The changing of the guards takes place on Friday noon only when QMII is in residence there. (Marselisborg too, I think.) And with a reduced band from the Music Corps of the Royal Lifeguard Regiment.
That makes it possible for these professional musicians to have their three weeks of summer holiday over the course of about eight weeks from late June to Early August.
That does not apply to fifers and drummers though, they are conscript signalmen. Not in the modern definition of course.
Back when the Royal Lifeguard Regiment was a regiment of the line, (*) grenadiers to be exact, drummers were placed next to the commanding officer of a unit, to drum the signals to the unit. With the fifer being a reserve. - Signalmen were then as now vital for commanding a unit in action.
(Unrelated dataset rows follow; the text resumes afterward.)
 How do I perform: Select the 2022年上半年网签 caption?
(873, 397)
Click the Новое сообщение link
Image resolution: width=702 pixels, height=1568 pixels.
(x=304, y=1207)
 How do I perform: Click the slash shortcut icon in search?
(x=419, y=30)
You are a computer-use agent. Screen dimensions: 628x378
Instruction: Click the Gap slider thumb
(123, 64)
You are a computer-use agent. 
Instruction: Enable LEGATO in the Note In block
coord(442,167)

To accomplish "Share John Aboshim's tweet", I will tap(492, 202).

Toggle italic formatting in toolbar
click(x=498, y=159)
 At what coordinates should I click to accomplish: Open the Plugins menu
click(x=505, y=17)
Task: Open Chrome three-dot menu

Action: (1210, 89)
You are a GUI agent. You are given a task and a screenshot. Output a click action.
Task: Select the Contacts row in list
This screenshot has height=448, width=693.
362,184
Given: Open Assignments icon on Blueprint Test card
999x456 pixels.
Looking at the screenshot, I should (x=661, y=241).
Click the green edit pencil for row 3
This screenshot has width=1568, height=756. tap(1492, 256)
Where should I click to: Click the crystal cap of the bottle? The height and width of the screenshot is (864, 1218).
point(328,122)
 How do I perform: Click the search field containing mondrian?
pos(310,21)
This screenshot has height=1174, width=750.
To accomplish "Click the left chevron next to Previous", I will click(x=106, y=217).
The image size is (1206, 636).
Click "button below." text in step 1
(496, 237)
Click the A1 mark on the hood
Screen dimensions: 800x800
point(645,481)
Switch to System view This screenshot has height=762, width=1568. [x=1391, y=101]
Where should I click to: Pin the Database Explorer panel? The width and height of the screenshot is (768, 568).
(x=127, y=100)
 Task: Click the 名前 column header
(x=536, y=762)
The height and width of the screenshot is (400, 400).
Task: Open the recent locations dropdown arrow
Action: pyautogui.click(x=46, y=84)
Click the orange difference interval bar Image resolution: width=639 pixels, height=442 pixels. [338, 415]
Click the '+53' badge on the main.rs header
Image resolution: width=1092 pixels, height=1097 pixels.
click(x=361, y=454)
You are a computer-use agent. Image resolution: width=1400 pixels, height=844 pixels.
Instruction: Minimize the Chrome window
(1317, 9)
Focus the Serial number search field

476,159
The music corps doubled as stretcher bearers. Often wearing uniforms that were "reversed" (say red tunics instead of blue, with blue trousers instead of red) to their regiment, marking them as non-combatants. And as such that reversal of their uniform would often protect them against enemy fire.
(*) I.e. a regular combat regiment fighting in formation, typically a battle line for the infantry.
That in contrast to specialized jäger regiments or fusiliers who would more often fight in open formation as say skirmishers or providing flank security and the other countless jobs such regiments had.
Not to mention militia regiments, who were not professional, but called up when needed.